§ Requirement
Express the stretch of the listing from the line containing "Choose Take a" through the line containing "Action: coord(1122,337)" as a JSON list of strings, one string per line, with blank lines left out.

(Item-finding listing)
------------------------------------
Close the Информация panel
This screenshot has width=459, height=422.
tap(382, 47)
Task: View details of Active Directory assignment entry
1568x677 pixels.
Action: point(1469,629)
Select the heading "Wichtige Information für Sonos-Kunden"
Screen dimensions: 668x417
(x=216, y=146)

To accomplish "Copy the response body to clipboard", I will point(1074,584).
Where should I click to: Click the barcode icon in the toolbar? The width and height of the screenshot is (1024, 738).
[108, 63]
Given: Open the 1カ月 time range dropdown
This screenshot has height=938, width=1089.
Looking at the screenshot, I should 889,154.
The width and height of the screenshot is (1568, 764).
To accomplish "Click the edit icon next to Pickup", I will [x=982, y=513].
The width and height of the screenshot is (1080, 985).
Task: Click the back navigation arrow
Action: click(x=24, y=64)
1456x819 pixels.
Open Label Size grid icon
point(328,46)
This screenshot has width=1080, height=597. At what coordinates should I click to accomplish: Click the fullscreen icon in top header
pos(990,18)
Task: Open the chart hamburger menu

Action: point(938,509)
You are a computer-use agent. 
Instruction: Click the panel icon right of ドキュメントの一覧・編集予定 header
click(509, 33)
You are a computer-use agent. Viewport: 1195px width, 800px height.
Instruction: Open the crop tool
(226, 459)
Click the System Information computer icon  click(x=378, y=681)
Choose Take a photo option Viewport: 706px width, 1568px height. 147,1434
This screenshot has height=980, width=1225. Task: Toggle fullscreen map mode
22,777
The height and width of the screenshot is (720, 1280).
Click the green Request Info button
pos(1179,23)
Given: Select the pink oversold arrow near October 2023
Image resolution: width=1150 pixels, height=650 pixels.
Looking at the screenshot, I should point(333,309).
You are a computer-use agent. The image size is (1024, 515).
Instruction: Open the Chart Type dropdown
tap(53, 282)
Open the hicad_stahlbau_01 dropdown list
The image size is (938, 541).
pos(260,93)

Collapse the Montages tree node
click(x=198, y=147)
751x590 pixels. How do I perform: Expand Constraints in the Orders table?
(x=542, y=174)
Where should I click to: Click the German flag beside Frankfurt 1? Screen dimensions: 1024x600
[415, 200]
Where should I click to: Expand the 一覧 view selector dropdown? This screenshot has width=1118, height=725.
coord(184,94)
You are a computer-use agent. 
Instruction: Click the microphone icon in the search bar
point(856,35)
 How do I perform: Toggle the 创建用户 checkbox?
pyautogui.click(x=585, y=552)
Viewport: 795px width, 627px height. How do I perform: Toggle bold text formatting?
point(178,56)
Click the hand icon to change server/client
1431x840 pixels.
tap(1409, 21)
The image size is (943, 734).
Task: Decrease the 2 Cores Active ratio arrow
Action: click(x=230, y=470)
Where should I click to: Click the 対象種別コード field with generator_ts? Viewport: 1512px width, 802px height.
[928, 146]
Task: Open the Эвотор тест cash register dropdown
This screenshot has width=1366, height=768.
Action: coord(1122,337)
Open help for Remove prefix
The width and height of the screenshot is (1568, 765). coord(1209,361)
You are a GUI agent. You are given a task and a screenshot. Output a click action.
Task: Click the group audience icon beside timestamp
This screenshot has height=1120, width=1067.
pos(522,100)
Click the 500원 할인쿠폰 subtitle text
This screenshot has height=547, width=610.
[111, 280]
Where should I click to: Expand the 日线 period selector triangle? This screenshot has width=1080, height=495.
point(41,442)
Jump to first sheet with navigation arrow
------------------------------------
§ Full response
[
  "Choose Take a photo option Viewport: 706px width, 1568px height. 147,1434",
  "This screenshot has height=980, width=1225. Task: Toggle fullscreen map mode",
  "22,777",
  "The height and width of the screenshot is (720, 1280).",
  "Click the green Request Info button",
  "pos(1179,23)",
  "Given: Select the pink oversold arrow near October 2023",
  "Image resolution: width=1150 pixels, height=650 pixels.",
  "Looking at the screenshot, I should point(333,309).",
  "You are a computer-use agent. The image size is (1024, 515).",
  "Instruction: Open the Chart Type dropdown",
  "tap(53, 282)",
  "Open the hicad_stahlbau_01 dropdown list",
  "The image size is (938, 541).",
  "pos(260,93)",
  "Collapse the Montages tree node",
  "click(x=198, y=147)",
  "751x590 pixels. How do I perform: Expand Constraints in the Orders table?",
  "(x=542, y=174)",
  "Where should I click to: Click the German flag beside Frankfurt 1? Screen dimensions: 1024x600",
  "[415, 200]",
  "Where should I click to: Expand the 一覧 view selector dropdown? This screenshot has width=1118, height=725.",
  "coord(184,94)",
  "You are a computer-use agent. ",
  "Instruction: Click the microphone icon in the search bar",
  "point(856,35)",
  " How do I perform: Toggle the 创建用户 checkbox?",
  "pyautogui.click(x=585, y=552)",
  "Viewport: 795px width, 627px height. How do I perform: Toggle bold text formatting?",
  "point(178,56)",
  "Click the hand icon to change server/client",
  "1431x840 pixels.",
  "tap(1409, 21)",
  "The image size is (943, 734).",
  "Task: Decrease the 2 Cores Active ratio arrow",
  "Action: click(x=230, y=470)",
  "Where should I click to: Click the 対象種別コード field with generator_ts? Viewport: 1512px width, 802px height.",
  "[928, 146]",
  "Task: Open the Эвотор тест cash register dropdown",
  "This screenshot has width=1366, height=768.",
  "Action: coord(1122,337)"
]